Tuesday, 12 October 2010
Are you OA?
Osteoarthritis is a degenerative joint disease which is one of the leading causes of disability amongst elderly men and women.
At the World Arthritis Day forum today though, I found out that this disease is not age specific. Women are more prone to OA and tend to start developing symptoms in their 30s and 40s and worsen as they age. 70% of all OA is knee-related. The risk increases to 57% in those with a past knee injury.
I must confess that my threshold for pain is quite high. I have ignored the aches and pain that come with my running regimen - drills, intervals and distance. It was only last month in Victoria, BC (Canada) when the weather dropped to a chilly 10 degrees Centigrade that I paid attention to my knee. I guess the cold weather affected my knee joint. I was experiencing constant pain, stiffness swelling and limited range of motion. I found it difficult to walk, bend and even, climb up and down the stairs. So, when I arrived home, I immediately headed straight to the hospital to see an orthopedic.
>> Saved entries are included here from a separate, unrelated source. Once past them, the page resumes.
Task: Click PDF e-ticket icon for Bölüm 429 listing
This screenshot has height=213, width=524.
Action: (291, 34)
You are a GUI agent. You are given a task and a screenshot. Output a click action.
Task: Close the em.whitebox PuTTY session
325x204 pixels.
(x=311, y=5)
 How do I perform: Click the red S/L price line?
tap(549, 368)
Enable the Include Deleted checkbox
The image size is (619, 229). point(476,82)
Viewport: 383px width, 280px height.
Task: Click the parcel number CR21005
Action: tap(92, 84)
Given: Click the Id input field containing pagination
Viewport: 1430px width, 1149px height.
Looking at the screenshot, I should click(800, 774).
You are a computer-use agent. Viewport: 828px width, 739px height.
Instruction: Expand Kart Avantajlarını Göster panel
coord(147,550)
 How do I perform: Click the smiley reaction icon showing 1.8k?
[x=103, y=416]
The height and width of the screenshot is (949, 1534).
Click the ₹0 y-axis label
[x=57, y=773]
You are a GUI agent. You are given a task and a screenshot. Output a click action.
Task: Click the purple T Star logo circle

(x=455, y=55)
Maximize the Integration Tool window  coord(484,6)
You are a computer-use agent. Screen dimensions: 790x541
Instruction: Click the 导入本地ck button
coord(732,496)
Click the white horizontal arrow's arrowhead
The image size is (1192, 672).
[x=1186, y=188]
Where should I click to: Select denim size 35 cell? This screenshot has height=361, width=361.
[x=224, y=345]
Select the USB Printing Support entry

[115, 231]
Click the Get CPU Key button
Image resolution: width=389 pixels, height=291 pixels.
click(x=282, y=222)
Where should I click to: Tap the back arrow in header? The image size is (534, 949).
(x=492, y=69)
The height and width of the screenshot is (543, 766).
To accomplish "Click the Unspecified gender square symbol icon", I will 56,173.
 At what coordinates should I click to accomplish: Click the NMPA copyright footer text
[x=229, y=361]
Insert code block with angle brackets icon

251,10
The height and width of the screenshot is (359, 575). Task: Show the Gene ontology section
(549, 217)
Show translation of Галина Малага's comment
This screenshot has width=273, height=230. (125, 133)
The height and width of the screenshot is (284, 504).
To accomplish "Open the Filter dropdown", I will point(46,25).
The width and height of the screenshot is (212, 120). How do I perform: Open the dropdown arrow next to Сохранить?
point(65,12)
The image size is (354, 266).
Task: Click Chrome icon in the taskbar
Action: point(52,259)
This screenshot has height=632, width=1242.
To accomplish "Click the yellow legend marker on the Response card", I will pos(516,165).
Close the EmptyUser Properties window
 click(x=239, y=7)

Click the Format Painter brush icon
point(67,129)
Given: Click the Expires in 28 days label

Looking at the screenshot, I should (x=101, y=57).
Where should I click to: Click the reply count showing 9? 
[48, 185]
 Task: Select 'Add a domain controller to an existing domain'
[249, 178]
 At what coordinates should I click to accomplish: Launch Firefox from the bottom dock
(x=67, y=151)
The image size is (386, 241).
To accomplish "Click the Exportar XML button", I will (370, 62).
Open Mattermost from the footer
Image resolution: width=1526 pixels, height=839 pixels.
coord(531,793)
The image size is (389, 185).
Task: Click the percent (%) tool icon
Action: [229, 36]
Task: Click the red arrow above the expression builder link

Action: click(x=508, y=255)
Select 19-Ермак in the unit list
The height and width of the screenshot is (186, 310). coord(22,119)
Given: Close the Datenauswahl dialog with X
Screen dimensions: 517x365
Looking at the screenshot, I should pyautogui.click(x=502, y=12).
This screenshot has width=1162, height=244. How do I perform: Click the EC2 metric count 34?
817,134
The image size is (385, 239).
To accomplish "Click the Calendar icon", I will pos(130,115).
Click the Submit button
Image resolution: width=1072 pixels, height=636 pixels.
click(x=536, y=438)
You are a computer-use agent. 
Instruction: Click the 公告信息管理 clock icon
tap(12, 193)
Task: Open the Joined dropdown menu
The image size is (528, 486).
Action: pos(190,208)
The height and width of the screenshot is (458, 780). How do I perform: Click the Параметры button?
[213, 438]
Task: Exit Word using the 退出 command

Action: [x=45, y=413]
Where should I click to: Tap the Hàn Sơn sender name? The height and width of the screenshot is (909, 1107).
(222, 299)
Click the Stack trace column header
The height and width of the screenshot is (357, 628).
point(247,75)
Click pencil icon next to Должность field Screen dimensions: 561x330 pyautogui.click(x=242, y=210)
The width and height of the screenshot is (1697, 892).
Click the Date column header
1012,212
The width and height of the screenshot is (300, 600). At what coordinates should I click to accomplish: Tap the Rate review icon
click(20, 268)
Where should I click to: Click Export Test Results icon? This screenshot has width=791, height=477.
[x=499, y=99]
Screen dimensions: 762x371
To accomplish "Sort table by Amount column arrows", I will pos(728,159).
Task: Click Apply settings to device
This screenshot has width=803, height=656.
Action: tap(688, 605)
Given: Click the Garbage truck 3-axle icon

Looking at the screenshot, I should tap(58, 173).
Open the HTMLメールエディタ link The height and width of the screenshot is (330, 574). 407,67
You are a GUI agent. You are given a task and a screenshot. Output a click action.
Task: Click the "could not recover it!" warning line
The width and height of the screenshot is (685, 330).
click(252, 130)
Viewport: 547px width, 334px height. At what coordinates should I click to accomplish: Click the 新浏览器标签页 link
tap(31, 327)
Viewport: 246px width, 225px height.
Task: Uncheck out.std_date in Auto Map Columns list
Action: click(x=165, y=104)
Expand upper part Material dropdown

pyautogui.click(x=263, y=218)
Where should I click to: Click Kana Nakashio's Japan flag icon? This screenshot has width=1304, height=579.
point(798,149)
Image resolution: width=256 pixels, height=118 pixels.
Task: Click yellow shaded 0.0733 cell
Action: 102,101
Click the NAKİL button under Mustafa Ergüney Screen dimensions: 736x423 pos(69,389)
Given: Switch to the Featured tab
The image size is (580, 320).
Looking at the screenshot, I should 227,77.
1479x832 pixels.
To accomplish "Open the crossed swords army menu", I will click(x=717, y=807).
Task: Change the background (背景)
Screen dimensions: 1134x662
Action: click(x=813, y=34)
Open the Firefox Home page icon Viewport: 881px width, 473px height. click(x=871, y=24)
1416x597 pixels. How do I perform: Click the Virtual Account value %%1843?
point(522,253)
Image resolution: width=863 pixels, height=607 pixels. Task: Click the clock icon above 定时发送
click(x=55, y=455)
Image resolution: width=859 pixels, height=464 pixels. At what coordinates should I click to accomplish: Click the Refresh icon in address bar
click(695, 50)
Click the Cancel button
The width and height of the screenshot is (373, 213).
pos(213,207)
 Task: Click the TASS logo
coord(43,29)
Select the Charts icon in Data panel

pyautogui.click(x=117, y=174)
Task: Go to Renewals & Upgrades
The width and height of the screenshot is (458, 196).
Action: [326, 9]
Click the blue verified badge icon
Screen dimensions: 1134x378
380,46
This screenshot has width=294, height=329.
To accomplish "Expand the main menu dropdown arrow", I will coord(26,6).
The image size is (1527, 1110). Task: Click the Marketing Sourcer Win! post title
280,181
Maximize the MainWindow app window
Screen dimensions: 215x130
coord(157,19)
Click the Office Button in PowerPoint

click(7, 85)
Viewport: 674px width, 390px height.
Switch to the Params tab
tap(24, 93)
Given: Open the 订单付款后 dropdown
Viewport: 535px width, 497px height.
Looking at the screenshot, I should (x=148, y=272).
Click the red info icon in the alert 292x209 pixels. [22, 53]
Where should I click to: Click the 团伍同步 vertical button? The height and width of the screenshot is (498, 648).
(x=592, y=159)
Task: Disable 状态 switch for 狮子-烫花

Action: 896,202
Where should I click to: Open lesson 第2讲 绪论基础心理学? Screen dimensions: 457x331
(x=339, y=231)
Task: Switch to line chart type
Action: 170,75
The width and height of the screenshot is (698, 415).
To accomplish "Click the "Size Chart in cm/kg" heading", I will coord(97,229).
At the clinic, the orthopedic doctor overhead me discussing my ailment to my running coach over the phone. He corrected me and said "you have joint E-ffusion and not I-ffusion. . water on the knee which is actually a symptom of osteoarthritis." He said the cause is repetitive stress or overuse of the knee. He prescribed the following medications: anti-inflmatory (arcoxia), topical cream (V-Gel) and to wrap my knee for 20-minutes with a warm towel twice a day. He also advised to avoid anything strenuous and to specifically stop running. If the swelling does not subside, he recommended to aspirate the knee to remove the excess fluid which he said is better than knee replacement.
Well, I don't like anything invasive so I went to see an alternative, holistic sports doctor, an acupuncturist (Dr. Kit Navaro) who recommended to limit leg exercises to 3x a week and to go back to 'basics'. This means, correct my form and strengthen the leg muscles - knee, calf and hamstrings. He stressed the need to rest in between; meaning, do absolutely nothing. Tomorrow I am seeing a sports rehab doctor, Dr. Bate, who hopefully, will recommend physical therapy.
If all things fail, I found out at the forum that another option is viscosupplementation. This is a procedure that involves the injection of gel-like substance into the knee. The first step is similar to aspirate to remove the diseased joint fluid and then, introduce the gel-like substance. The substance will simulate the synovial fluid to protect the joint by absorbing shocks and lubricating the moving surfaces. The product available in Manila is called Synvisc-One, a USFDA approved injection regimen that provides up to 6 months of knee pain relief. Of course, the procedure requires a prescription from either a rheumatologist or orthopedic.
The upside of this treatment is fast relief lasting from 6 to 12 months. The downside is, it's another botox treatment where you need a shot every six months.